An edge-filter FBG interrogation approach based on tunable Fabry-Perot filter for strain measurement of planetary gearbox

Abstract

• An improved TFP-based edge-filter FBG interrogation approach is proposed. • A feedback channel is adopted to control the creep of the piezoelectric actuator. • The TFP is driven by both the coarse voltage and fine voltage. • The FBG interrogation approach is applied to the strain measurement of ring gear. Fiber Bragg gratings (FBGs), with smaller size, are suitable to measure the tooth root strain of ring gear which is an ideal signal for fault diagnosis of planetary gearboxes. In order to identify the fault features in the strain signal, a high-speed and high-resolution FBG interrogator is needed.
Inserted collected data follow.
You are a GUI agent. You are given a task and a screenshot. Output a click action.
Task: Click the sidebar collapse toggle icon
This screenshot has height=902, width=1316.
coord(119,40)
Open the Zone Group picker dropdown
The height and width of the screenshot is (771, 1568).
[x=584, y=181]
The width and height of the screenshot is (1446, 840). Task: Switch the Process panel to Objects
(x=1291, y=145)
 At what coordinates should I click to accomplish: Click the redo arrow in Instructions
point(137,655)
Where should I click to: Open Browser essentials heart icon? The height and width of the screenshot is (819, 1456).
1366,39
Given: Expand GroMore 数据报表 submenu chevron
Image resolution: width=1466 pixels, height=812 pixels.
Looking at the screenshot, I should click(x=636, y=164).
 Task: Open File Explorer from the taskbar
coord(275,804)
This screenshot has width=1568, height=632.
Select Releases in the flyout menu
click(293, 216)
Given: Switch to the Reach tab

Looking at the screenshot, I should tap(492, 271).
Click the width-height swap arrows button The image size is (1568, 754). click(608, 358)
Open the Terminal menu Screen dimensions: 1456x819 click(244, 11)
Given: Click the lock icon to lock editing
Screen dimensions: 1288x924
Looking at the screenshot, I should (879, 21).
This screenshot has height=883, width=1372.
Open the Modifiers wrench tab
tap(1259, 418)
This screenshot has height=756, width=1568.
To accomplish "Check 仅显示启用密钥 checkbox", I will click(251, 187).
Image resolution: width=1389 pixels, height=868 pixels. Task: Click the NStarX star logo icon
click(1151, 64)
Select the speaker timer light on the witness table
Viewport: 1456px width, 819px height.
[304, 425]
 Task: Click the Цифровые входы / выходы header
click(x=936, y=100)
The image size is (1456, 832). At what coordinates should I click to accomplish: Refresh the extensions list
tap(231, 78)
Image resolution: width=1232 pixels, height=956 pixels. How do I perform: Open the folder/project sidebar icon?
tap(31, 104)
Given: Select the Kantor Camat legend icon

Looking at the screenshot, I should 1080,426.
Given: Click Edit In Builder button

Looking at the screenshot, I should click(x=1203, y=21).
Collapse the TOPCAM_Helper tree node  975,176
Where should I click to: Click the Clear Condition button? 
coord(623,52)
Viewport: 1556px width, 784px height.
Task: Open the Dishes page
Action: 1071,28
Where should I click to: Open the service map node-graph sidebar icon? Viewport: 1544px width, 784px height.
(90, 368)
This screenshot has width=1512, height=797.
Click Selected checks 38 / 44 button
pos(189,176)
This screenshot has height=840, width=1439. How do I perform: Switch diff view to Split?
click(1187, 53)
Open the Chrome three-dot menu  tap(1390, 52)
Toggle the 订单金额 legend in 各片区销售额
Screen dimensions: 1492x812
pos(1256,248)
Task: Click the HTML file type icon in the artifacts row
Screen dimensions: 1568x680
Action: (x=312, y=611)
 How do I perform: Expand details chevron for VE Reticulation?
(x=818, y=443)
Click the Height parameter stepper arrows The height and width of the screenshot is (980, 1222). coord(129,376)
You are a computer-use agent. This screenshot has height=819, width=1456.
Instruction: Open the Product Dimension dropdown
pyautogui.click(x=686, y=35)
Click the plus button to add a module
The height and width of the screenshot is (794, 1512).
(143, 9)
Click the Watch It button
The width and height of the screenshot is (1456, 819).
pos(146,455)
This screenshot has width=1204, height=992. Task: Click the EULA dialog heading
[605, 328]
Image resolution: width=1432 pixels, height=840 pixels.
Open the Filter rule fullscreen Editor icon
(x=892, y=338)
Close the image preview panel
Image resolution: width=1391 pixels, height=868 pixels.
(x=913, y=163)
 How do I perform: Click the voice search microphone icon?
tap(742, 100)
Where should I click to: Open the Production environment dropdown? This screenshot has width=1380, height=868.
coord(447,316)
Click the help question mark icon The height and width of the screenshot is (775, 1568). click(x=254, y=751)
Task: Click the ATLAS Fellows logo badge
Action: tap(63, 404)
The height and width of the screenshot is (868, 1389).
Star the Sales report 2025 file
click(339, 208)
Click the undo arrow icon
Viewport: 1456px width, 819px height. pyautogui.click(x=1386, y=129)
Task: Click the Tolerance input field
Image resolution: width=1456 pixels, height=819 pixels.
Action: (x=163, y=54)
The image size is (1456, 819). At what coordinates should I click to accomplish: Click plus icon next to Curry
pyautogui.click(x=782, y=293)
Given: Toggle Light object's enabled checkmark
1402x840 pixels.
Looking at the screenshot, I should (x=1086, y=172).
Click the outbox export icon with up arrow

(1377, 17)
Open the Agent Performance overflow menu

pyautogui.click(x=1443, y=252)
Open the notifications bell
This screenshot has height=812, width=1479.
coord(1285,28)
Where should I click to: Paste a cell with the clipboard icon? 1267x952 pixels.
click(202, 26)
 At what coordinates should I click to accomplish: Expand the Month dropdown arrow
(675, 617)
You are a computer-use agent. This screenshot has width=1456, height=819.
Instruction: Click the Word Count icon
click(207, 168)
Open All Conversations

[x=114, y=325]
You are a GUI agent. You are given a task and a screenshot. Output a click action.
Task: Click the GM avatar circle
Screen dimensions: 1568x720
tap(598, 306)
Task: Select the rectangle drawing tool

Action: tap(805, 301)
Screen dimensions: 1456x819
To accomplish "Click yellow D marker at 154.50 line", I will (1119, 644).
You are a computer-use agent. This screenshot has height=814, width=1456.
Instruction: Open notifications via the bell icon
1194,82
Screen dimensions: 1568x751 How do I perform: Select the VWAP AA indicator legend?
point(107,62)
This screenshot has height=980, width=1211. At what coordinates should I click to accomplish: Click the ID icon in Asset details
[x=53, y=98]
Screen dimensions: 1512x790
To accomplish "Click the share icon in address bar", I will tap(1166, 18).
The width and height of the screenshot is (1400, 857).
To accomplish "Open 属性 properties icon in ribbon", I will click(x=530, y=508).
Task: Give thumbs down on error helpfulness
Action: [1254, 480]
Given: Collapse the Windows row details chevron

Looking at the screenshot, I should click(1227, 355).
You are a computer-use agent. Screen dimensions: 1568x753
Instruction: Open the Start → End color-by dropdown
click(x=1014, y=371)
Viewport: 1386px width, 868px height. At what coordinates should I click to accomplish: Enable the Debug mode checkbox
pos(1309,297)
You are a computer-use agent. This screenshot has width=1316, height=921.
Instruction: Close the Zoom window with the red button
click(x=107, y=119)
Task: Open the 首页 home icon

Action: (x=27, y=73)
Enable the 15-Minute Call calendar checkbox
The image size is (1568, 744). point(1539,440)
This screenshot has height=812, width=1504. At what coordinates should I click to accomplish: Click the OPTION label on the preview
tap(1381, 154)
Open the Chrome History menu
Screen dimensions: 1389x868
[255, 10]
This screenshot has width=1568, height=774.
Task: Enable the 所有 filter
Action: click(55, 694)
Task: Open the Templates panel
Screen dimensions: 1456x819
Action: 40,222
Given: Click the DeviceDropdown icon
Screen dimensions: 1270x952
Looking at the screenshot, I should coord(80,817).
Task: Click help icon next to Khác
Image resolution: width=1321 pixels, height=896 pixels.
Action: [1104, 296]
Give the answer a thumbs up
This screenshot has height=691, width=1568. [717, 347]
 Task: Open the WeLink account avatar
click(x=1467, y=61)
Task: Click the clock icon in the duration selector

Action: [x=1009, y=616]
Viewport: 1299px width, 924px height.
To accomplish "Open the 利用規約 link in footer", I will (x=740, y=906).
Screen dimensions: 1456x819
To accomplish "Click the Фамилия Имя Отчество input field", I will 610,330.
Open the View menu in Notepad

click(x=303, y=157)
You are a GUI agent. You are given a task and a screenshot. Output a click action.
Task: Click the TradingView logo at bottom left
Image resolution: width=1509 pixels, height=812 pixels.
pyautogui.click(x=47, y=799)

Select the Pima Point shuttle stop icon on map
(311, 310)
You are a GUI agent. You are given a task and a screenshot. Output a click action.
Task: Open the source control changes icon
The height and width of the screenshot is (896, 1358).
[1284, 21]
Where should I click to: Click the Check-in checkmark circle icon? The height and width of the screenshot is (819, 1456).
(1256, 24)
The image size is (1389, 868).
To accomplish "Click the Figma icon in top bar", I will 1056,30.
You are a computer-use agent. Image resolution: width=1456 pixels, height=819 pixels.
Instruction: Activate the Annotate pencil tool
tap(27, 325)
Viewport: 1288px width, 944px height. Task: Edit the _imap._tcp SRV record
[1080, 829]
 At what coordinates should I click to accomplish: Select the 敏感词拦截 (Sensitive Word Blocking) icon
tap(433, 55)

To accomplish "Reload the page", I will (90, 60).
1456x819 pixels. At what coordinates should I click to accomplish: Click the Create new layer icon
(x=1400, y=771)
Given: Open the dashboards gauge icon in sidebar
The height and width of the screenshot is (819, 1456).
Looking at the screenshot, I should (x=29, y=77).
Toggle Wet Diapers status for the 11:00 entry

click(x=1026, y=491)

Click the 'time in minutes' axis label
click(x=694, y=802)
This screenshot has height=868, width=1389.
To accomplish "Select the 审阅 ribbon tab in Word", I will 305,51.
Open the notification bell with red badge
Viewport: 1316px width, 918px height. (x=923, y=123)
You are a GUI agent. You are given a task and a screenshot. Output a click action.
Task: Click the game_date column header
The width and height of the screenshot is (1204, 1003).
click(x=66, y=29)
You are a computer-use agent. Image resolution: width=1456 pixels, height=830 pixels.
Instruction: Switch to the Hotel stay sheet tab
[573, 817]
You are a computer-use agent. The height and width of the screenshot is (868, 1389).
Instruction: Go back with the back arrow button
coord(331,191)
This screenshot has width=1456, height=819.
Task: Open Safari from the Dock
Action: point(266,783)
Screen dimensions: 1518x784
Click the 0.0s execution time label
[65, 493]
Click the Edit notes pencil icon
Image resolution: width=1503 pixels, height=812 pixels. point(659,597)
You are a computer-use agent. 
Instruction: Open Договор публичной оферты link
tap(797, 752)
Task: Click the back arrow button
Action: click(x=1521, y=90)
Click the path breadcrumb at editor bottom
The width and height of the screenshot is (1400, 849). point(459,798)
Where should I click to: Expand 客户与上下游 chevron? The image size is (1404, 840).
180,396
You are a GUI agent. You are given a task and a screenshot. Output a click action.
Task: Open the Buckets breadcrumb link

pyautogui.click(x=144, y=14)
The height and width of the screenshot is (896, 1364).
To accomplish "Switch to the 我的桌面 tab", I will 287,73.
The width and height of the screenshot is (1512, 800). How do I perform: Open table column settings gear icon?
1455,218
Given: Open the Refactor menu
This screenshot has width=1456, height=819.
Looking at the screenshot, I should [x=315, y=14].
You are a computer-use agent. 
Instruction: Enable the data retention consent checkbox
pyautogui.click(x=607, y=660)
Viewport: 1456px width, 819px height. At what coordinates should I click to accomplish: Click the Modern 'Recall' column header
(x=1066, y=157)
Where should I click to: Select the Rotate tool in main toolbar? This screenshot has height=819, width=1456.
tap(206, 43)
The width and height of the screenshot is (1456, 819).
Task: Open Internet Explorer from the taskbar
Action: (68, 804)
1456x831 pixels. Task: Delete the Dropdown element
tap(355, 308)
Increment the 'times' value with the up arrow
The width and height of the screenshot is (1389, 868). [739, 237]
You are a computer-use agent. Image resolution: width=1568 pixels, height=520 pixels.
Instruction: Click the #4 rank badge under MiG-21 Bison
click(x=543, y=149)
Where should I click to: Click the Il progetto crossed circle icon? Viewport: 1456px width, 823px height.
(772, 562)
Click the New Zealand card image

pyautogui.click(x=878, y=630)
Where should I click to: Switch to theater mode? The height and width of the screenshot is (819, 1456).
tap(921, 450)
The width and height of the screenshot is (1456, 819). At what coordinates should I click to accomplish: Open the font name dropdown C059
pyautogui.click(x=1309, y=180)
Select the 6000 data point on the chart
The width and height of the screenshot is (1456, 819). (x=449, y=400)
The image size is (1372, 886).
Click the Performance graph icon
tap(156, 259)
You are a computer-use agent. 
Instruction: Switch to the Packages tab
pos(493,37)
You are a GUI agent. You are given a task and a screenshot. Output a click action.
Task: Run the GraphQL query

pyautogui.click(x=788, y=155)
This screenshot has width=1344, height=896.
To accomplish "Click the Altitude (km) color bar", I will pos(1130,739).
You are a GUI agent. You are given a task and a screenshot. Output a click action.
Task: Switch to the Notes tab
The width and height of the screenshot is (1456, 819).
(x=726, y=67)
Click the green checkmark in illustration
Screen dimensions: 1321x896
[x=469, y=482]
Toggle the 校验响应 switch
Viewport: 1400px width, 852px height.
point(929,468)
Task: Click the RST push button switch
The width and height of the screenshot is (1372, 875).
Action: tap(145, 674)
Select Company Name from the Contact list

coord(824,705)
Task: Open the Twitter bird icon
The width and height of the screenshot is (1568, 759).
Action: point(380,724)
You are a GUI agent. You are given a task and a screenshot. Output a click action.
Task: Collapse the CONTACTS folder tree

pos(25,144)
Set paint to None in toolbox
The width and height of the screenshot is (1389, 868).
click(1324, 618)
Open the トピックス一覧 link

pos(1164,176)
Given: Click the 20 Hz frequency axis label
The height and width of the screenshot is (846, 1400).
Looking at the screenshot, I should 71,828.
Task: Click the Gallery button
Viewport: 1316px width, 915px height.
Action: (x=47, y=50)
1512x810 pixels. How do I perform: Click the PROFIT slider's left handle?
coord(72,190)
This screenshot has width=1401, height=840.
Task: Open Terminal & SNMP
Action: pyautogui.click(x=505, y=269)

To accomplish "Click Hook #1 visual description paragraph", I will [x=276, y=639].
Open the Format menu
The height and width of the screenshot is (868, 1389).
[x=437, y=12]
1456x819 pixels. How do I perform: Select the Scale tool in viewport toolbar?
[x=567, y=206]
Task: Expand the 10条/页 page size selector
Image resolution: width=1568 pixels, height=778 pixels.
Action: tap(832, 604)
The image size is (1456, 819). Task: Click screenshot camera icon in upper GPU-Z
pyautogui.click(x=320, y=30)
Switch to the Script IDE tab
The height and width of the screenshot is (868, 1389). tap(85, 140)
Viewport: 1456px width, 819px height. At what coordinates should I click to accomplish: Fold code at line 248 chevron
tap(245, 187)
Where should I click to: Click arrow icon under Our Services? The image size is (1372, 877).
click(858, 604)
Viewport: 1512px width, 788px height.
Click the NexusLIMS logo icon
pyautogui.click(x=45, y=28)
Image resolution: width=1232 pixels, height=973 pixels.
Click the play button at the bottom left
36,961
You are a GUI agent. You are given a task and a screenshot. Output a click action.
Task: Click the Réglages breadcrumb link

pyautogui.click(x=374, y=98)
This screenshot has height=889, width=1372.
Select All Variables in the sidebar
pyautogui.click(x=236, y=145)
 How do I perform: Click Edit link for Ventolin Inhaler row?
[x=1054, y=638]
Compared with wavelength-scanning interrogation approach, the edge-filter approach can achieve such a performance more easily and economically. However, conventional edge-filter approaches based on fixed edge filters have low applicability. The adoption of a tunable Fabry-Perot filter (TFP) increases the flexibility of the edge-filter system, but the creep characteristics of the piezoelectric actuator in TFP may cause interrogation errors. This paper proposes an improved TFP-based edge-filter FBG interrogation approach with creep control ability. First, the interrogation principle of the proposed approach is analyzed by comparing with the conventional edge-filter approaches. The creep control method is presented by employing a feedback channel and two kinds of TFP driving voltage. Next, a FBG interrogator based on the proposed approach is established. The creep control performance, static interrogation performance and dynamic interrogation performance are all tested. The results show that the interrogator has the wavelength repeatability of ~ 0.1 pm at 1 kHz and ~ 0.2 pm at 5 kHz respectively. Finally, the proposed edge-filter approach is applied to measure the tooth root strain of ring gear in a planetary gearbox. The measured strain signal has a high quality, and the tooth fault feature can be identified obviously.